Uber needs suckers, and for Council to ignore business taken from TTC
Uber needs suckers
“Uber needs suckers,” Vazken Kerametlian says of Uber Canada’s December 4th lawsuit against the City of Toronto, which recently voted to cap the number of rideshares while it studies the situation. Toronto currently has about 55,000 rideshare vehicles cruising the streets, where it had 5,500 Taxis in 2016.
A limo driver for almost 50 years, Kerametlian points out that it takes the average new Uber driver only a couple of months to figure out that they are making a small fraction of the money they had hoped to earn, while wearing out their personal autos.
“Uber throws lots of business at them the first couple of weeks to make them think they can make a living; that starts to slow down as Uber needs to constantly bring on new drivers in order to meet consumer demand. By the time they realize they’re earning less than minimum wage, their cars are worn out and they are stuck.”

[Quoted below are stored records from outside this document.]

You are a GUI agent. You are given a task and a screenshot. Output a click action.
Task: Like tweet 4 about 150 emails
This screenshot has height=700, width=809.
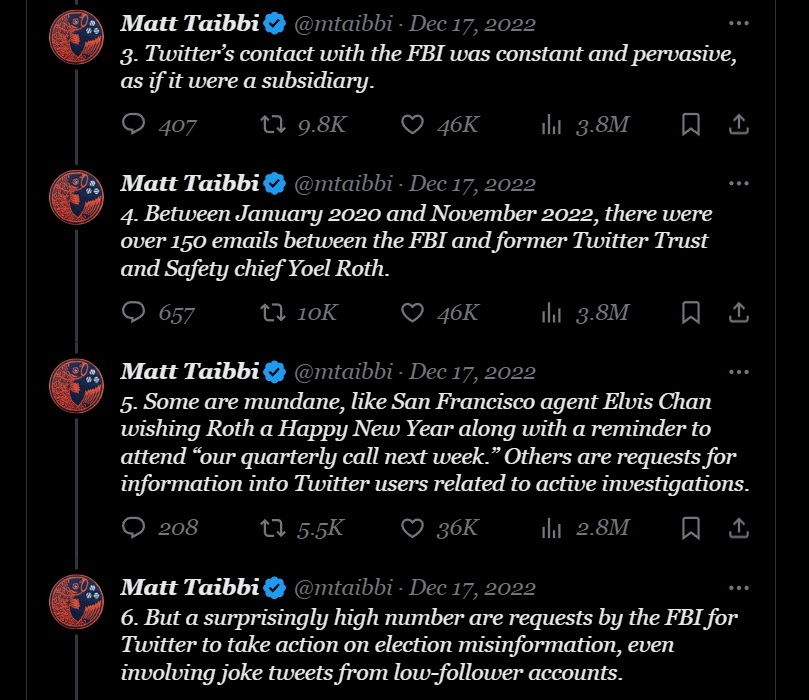[x=412, y=313]
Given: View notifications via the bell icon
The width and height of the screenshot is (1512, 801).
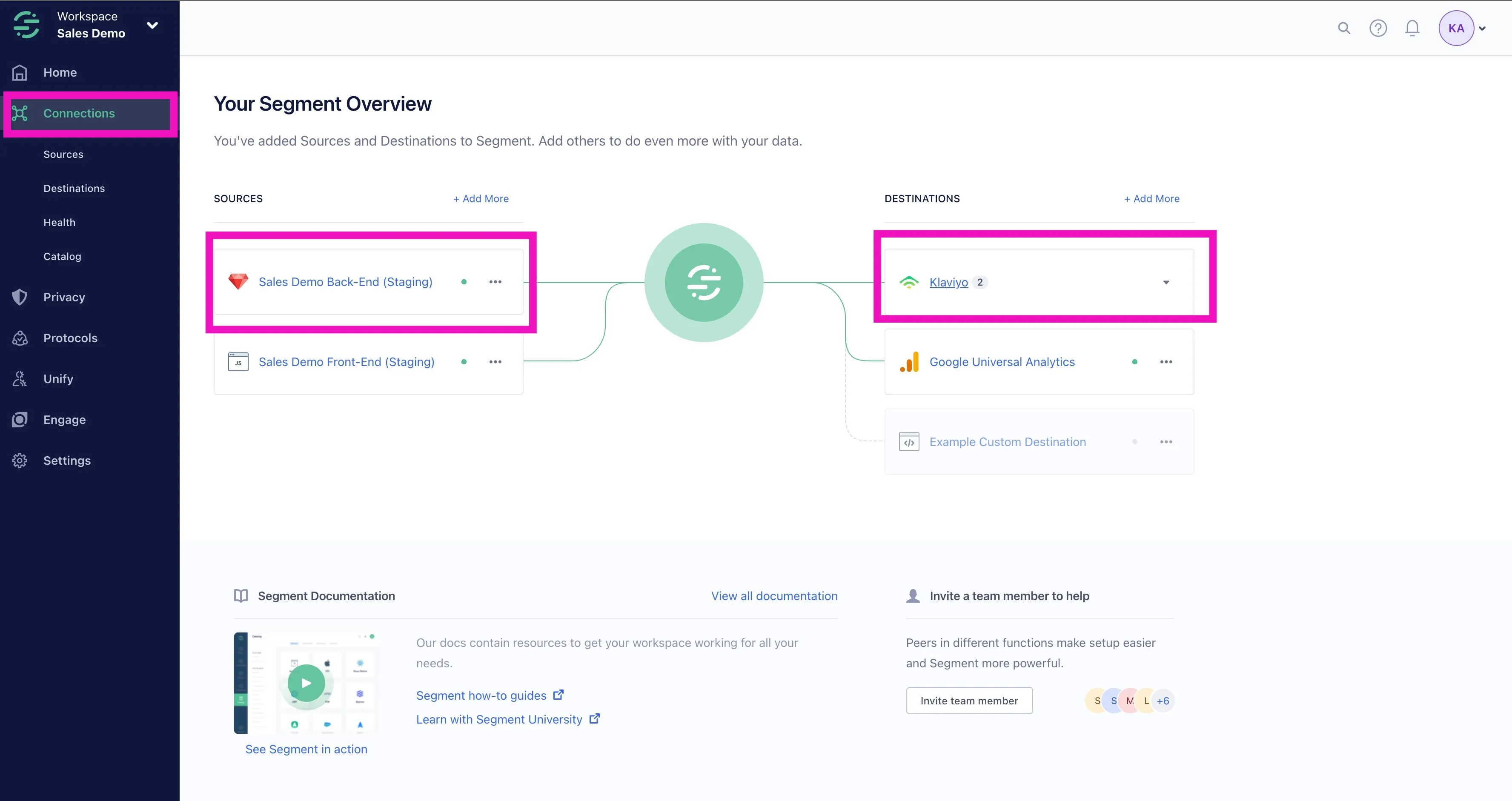Looking at the screenshot, I should tap(1412, 28).
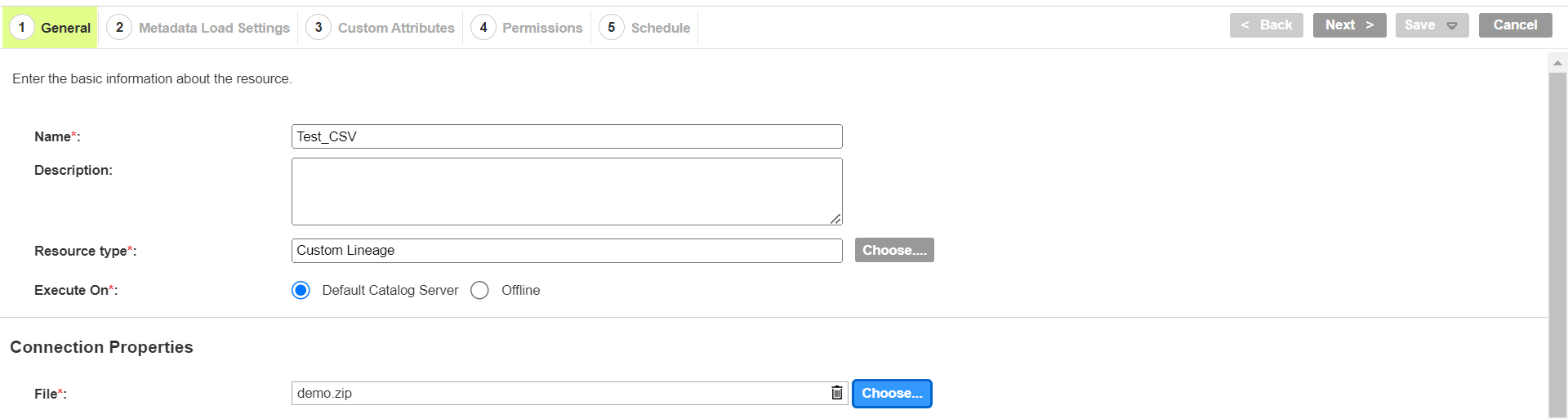Screen dimensions: 1568x419
Task: Select the Default Catalog Server radio button
Action: (301, 290)
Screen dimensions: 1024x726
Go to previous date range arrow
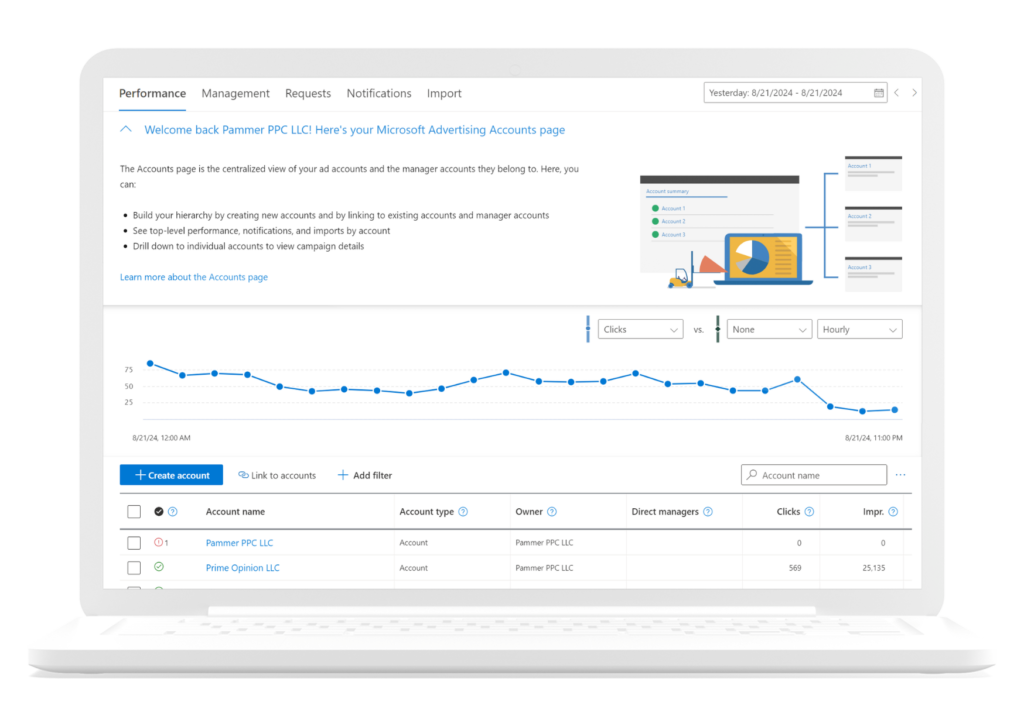(896, 93)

Kerametlian talked to Taxi News about the December 7th survey, “What do you think of the Uber lawsuit?” Uber claims that Toronto’s failure to provide notice of change to city regulations has deprived it of an “open and transparent process and the opportunity for public debate.”
“Uber is in a constant state of churn. It can’t survive without a steady stream of new drivers and the cars they own and maintain. However, drivers cannot earn a living in a market with 55,000 rideshares, a market that used to be comfortably served by 5,500 Taxis. Toronto’s cap at 55,000 rideshares will kill Uber as they lose thousands of drivers to attrition every month.”
Uber needs Council to forget TTC deficits
“Uber’s lawsuit gives them a way to avoid talking about the damage rideshare has done to the TTC,” points out Neil Shorey of City Taxi.
“Council will be looking at a new budget soon, the first one for Olivia Chow, and if they bother to look they will see the revenues missing from the TTC are coincidentally just about exactly the amount Uber has taken from the market: $60 million dollars.
“Sure, Uber took business from the Taxi industry, but even more of their riders are people who used to take the TTC. Almost every revenue problem the TTC has, can be attributed to rideshare. Obviously, Uber would rather have Councillors talking about their nonsense lawsuit during Budget talks, rather than how much Uber is costing the TTC.”
Shorey describes speaking at a TTC Board meeting some years ago at which he attempted to show the math to Board members on how much Uber was going to cost Toronto’s Transit Service.
“They cut off my microphone,” he recalls wryly. “That Mayor, and that Council, did not want to hear the bad news about rideshare scooping transit riders and transit cash from the system. Maybe things have changed.”
If Councillors spend the upcoming pre-budget period to discussing the Uber lawsuit instead of how much money rideshare has siphoned away from the TTC, then the lawsuit will have done its job, Shorey suggests: “Whether they win or lose the lawsuit, is not the point. They need to get Councillors off of talking about TTC losses.”
“Toronto gave Uber the Keys to City.
Now they’re unhappy because they can no longer lock their doors.”